In his wider point, the hon. Gentleman is ignoring examples such as the Jean Bishop Integrated Care Centre—the ability to bring health sector and social care staff to work together in a more integrated way. Yes, the integrated care boards were operational from July. That is a factual statement; I am slightly mystified about why he thinks that was in some way an unusual observation to make. It is just the factual position. The point is that when one looks at the issue, one sees opportunities, particularly around how the data are better integrated, to understand where the workforce pressures and bed capacity are.
One of the causes of delayed discharge is about the interfaces as well as what is domiciliary care, what is step down and what is residential. There are a number of issues. By bringing them together in more integrated way, integrated care boards will be one of the ways we improve the situation. Indeed, that is what the hon. Gentleman’s former colleague Patricia Hewitt is looking at through the Hewitt review.
I have some good news for the Secretary of State. The bad news is that Spinneyfields in my constituency, a 51-bed social care step-down facility, is going to be closed. If the Secretary of State spent a small proportion of the £250 million, the NHS could take over Spinneyfields and tomorrow 51 beds would be released at the acute hospitals in Northampton and Kettering. Will he agree to that now?
On my hon. Friend’s point about local capacity, the Government are allocating the funding to his local ICB. I am sure he will have a conversation with his ICB on where the spare capacity can be best identified and rolled out at pace.
Is not the reality that this is a system-wide failure 13 years in the making? Did the right hon. Member for Gainsborough (Sir Edward Leigh) not hit the nail on the head in saying that Labour has a long-term plan for our NHS and this Government do not?

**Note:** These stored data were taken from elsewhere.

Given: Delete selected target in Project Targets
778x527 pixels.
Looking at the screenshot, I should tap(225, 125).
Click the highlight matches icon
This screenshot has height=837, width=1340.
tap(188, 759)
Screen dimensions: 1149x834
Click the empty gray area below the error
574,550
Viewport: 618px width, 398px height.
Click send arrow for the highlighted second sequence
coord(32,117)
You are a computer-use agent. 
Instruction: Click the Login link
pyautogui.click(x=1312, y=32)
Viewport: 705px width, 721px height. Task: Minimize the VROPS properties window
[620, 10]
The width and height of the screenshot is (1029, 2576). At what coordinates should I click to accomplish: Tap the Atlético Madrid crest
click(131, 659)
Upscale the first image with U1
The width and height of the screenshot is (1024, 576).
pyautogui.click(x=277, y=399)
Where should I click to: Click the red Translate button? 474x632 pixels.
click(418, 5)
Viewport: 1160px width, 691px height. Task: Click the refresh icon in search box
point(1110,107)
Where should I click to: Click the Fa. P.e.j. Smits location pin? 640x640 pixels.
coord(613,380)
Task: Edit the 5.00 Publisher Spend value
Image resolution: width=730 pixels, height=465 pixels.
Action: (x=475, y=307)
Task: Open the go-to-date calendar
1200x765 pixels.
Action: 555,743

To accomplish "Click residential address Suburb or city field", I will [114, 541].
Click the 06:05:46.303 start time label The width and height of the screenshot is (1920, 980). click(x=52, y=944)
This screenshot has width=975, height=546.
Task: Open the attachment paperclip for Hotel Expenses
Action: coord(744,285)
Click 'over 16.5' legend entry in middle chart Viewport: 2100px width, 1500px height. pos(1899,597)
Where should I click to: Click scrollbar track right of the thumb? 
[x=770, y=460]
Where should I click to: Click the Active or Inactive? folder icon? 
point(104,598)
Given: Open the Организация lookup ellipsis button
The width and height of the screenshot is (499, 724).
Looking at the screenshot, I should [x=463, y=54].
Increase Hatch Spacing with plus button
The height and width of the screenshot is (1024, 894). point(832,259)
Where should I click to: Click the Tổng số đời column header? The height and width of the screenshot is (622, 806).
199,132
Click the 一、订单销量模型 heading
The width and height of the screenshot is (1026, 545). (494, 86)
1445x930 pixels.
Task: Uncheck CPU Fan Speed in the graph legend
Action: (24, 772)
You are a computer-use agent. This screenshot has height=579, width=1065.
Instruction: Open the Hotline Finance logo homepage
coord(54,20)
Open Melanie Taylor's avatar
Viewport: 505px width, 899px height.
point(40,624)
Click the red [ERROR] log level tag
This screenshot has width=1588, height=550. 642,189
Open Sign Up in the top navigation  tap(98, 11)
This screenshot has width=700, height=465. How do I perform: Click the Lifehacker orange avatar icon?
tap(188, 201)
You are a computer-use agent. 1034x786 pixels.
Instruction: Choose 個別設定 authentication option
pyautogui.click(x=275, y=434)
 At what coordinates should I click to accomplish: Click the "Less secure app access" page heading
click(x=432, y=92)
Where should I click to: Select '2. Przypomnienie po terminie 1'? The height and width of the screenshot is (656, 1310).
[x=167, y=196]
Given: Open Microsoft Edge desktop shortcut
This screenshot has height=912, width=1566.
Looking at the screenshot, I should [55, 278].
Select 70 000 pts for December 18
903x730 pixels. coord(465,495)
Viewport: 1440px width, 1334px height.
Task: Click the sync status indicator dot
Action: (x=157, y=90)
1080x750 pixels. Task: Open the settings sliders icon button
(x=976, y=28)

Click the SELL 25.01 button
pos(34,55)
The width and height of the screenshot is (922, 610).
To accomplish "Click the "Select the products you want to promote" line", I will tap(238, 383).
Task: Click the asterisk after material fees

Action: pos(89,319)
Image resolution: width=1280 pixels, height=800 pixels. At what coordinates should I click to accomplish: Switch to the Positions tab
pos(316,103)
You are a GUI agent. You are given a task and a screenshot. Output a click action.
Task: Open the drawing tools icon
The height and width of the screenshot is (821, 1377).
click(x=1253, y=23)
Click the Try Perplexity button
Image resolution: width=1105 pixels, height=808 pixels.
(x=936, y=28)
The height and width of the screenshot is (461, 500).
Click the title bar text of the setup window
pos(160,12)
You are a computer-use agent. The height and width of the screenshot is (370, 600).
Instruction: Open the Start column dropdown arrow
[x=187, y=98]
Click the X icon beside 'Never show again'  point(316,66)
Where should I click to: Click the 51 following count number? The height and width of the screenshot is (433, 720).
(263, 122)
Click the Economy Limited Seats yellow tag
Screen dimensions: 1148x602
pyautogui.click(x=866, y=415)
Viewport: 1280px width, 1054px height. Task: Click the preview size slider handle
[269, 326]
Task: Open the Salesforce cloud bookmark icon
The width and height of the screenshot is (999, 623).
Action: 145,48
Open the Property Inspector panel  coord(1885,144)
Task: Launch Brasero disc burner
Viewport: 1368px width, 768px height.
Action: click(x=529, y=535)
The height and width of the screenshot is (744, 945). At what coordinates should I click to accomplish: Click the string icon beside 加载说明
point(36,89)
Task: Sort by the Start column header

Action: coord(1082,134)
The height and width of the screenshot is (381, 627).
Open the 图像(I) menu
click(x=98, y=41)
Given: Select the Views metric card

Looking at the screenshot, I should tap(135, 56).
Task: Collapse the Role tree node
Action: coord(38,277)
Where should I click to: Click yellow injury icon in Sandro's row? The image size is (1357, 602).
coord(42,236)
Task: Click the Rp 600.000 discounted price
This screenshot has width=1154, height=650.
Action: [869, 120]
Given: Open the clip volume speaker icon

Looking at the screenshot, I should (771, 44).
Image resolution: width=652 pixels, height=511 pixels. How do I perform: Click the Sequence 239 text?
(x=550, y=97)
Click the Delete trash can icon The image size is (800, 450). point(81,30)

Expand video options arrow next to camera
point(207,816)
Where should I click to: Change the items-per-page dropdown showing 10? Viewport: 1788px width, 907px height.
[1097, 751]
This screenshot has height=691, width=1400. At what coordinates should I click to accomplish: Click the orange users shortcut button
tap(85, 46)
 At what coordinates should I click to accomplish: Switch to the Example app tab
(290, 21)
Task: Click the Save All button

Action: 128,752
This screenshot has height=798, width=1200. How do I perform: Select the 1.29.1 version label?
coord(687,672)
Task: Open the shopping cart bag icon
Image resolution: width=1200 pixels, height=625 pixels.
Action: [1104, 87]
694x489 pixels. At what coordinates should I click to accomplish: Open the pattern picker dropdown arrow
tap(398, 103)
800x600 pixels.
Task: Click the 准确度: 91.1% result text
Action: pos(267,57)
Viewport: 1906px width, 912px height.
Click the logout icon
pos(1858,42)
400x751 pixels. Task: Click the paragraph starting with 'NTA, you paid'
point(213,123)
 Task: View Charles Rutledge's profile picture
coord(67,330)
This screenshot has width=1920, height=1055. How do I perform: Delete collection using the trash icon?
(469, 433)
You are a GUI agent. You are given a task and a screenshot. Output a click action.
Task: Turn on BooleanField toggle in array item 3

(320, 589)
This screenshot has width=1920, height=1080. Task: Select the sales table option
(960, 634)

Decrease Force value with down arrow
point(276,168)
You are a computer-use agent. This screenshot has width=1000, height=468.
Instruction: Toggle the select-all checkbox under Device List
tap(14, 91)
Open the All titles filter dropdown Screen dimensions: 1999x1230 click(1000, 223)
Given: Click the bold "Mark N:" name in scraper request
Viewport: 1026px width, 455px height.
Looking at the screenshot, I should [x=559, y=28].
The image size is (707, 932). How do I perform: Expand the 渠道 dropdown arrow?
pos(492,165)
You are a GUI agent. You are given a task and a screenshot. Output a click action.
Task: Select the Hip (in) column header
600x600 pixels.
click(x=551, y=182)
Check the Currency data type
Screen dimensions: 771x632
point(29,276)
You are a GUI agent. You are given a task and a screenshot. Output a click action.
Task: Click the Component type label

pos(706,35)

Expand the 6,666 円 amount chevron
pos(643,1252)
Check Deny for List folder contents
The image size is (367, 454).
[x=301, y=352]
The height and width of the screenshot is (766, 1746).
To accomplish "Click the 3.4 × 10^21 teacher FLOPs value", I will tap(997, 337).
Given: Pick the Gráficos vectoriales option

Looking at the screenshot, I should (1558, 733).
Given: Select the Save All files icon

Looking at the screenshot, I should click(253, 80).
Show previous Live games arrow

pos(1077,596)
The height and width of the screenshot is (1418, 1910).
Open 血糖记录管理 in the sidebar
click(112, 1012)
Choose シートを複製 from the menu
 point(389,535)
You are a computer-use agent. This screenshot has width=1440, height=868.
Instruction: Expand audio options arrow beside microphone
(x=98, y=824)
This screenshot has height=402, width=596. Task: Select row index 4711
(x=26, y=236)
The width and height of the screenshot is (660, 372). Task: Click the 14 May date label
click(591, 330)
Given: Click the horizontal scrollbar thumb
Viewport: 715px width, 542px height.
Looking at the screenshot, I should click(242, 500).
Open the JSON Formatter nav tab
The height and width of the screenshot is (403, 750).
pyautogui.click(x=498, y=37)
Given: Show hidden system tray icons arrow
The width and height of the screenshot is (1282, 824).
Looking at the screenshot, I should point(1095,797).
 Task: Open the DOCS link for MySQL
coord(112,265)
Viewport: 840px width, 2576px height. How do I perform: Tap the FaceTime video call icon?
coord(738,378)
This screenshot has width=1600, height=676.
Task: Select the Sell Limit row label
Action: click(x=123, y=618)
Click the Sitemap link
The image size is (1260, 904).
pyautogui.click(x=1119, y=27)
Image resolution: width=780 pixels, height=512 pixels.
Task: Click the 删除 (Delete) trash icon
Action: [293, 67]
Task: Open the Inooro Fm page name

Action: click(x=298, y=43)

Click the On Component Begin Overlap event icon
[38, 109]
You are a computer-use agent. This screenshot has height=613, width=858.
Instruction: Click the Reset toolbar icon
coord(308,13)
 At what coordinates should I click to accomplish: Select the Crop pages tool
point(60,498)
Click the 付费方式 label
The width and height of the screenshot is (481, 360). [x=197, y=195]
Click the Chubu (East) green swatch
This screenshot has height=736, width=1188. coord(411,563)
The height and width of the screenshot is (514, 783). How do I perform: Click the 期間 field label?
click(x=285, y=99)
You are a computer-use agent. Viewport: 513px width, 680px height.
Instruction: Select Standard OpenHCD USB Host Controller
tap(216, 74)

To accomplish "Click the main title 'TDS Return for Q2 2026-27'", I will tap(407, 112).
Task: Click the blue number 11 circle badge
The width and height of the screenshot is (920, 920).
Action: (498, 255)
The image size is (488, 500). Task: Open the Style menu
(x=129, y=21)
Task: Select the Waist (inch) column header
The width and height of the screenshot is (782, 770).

In response to his second point about this being a longer-term issue in England specifically, I would just point him to the examples in Wales and the pressures in Scotland. This surge in flu combined with covid and the pandemic legacy that we have seen in England have created so much pressure over the festive period, and it is something with which many other health systems around the globe have also been grappling.
The second point on 5 pm is that we need to look at what support care homes need to have the confidence to take the patient. To be fair to them, it is not simply a question of whether they are refusing to take the patient after 5 pm; it is also about us looking at the wider wraparound care package, so that care homes are confident in taking that risk not just after 5 pm on weekdays, but at weekends, when there is often a significant drop in the number of patients taken.
Alongside that, my hon. Friend is right to raise the Midland Metropolitan University Hospital. Four years ago, when I visited as a Minister of State in the Department, it was near completion. As he knows, it has taken a significant amount of time since then to get to its opening, which is why we need to look at doing things differently when it comes to value for money. Looking at the hospital estate programme, nine of the last 10 hospitals were built over time and over spec, so we need to look at modular design, modern methods of construction, and standardisation, which deliver a 35% unit-on-unit reduction in cost and much quicker operational performance, and would enable us to get hospitals up and running earlier.
It is important to do things differently and the new hospital building programme is part of that. We have listened to the concerns of those on the frontline and today’s statement addresses the immediate issue of bed occupancy in hospitals and the pressure on emergency departments.